> [Task item]
All of the data must be printed exactly; please include every line.

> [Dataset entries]
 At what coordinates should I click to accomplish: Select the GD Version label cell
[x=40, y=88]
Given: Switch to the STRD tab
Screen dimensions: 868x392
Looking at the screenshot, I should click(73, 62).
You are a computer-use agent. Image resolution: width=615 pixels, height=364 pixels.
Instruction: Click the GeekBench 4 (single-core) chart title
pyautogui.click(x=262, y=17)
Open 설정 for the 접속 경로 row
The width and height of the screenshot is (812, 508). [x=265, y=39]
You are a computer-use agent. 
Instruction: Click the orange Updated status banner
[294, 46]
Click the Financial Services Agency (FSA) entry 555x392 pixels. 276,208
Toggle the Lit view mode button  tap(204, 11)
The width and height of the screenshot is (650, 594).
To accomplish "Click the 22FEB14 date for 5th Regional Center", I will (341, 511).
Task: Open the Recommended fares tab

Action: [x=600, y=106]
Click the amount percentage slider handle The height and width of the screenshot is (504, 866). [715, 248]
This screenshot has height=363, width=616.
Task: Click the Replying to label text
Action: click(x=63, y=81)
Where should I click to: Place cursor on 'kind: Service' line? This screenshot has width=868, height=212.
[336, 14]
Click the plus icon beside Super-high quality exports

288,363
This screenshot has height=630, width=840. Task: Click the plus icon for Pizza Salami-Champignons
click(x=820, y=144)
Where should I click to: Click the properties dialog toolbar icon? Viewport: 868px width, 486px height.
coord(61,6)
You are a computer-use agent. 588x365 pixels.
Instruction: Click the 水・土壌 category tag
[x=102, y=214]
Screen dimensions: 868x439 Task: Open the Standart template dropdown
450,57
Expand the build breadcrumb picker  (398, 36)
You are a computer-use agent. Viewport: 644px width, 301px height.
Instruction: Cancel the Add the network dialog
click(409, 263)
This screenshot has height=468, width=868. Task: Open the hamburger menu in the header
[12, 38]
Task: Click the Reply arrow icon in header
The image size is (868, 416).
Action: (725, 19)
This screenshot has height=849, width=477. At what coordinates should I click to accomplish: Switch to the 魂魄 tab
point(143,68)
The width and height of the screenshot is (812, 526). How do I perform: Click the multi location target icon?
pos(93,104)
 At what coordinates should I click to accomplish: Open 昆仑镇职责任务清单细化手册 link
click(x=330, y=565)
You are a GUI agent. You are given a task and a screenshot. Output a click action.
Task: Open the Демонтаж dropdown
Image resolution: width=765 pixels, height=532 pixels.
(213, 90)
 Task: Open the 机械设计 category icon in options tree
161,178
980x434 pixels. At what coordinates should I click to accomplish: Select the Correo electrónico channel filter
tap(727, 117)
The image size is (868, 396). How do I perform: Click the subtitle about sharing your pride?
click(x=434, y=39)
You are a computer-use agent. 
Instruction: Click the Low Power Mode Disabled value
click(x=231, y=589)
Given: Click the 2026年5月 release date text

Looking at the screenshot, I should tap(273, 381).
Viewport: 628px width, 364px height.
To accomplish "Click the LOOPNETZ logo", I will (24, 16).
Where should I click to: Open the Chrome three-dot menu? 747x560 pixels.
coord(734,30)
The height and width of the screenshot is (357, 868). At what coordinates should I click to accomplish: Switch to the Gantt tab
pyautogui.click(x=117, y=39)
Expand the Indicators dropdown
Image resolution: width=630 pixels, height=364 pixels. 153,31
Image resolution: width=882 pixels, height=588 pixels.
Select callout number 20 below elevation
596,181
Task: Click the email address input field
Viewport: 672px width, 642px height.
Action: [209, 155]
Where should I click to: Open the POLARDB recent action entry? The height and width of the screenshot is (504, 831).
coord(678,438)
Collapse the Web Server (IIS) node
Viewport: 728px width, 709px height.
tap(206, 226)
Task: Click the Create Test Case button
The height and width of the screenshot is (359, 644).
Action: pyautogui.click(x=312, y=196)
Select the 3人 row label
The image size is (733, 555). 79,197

> [Result of this exercise]
 At what coordinates should I click to accomplish: Select the GD Version label cell
[x=40, y=88]
Given: Switch to the STRD tab
Screen dimensions: 868x392
Looking at the screenshot, I should click(73, 62).
You are a computer-use agent. Image resolution: width=615 pixels, height=364 pixels.
Instruction: Click the GeekBench 4 (single-core) chart title
pyautogui.click(x=262, y=17)
Open 설정 for the 접속 경로 row
The width and height of the screenshot is (812, 508). [x=265, y=39]
You are a computer-use agent. 
Instruction: Click the orange Updated status banner
[294, 46]
Click the Financial Services Agency (FSA) entry 555x392 pixels. 276,208
Toggle the Lit view mode button  tap(204, 11)
The width and height of the screenshot is (650, 594).
To accomplish "Click the 22FEB14 date for 5th Regional Center", I will (341, 511).
Task: Open the Recommended fares tab

Action: [x=600, y=106]
Click the amount percentage slider handle The height and width of the screenshot is (504, 866). [715, 248]
This screenshot has height=363, width=616.
Task: Click the Replying to label text
Action: click(x=63, y=81)
Where should I click to: Place cursor on 'kind: Service' line? This screenshot has width=868, height=212.
[336, 14]
Click the plus icon beside Super-high quality exports

288,363
This screenshot has height=630, width=840. Task: Click the plus icon for Pizza Salami-Champignons
click(x=820, y=144)
Where should I click to: Click the properties dialog toolbar icon? Viewport: 868px width, 486px height.
coord(61,6)
You are a computer-use agent. 588x365 pixels.
Instruction: Click the 水・土壌 category tag
[x=102, y=214]
Screen dimensions: 868x439 Task: Open the Standart template dropdown
450,57
Expand the build breadcrumb picker  (398, 36)
You are a computer-use agent. Viewport: 644px width, 301px height.
Instruction: Cancel the Add the network dialog
click(409, 263)
This screenshot has height=468, width=868. Task: Open the hamburger menu in the header
[12, 38]
Task: Click the Reply arrow icon in header
The image size is (868, 416).
Action: (725, 19)
This screenshot has height=849, width=477. At what coordinates should I click to accomplish: Switch to the 魂魄 tab
point(143,68)
The width and height of the screenshot is (812, 526). How do I perform: Click the multi location target icon?
pos(93,104)
 At what coordinates should I click to accomplish: Open 昆仑镇职责任务清单细化手册 link
click(x=330, y=565)
You are a GUI agent. You are given a task and a screenshot. Output a click action.
Task: Open the Демонтаж dropdown
Image resolution: width=765 pixels, height=532 pixels.
(213, 90)
 Task: Open the 机械设计 category icon in options tree
161,178
980x434 pixels. At what coordinates should I click to accomplish: Select the Correo electrónico channel filter
tap(727, 117)
The image size is (868, 396). How do I perform: Click the subtitle about sharing your pride?
click(x=434, y=39)
You are a computer-use agent. 
Instruction: Click the Low Power Mode Disabled value
click(x=231, y=589)
Given: Click the 2026年5月 release date text

Looking at the screenshot, I should tap(273, 381).
Viewport: 628px width, 364px height.
To accomplish "Click the LOOPNETZ logo", I will (24, 16).
Where should I click to: Open the Chrome three-dot menu? 747x560 pixels.
coord(734,30)
The height and width of the screenshot is (357, 868). At what coordinates should I click to accomplish: Switch to the Gantt tab
pyautogui.click(x=117, y=39)
Expand the Indicators dropdown
Image resolution: width=630 pixels, height=364 pixels. 153,31
Image resolution: width=882 pixels, height=588 pixels.
Select callout number 20 below elevation
596,181
Task: Click the email address input field
Viewport: 672px width, 642px height.
Action: [209, 155]
Where should I click to: Open the POLARDB recent action entry? The height and width of the screenshot is (504, 831).
coord(678,438)
Collapse the Web Server (IIS) node
Viewport: 728px width, 709px height.
tap(206, 226)
Task: Click the Create Test Case button
The height and width of the screenshot is (359, 644).
Action: pyautogui.click(x=312, y=196)
Select the 3人 row label
The image size is (733, 555). 79,197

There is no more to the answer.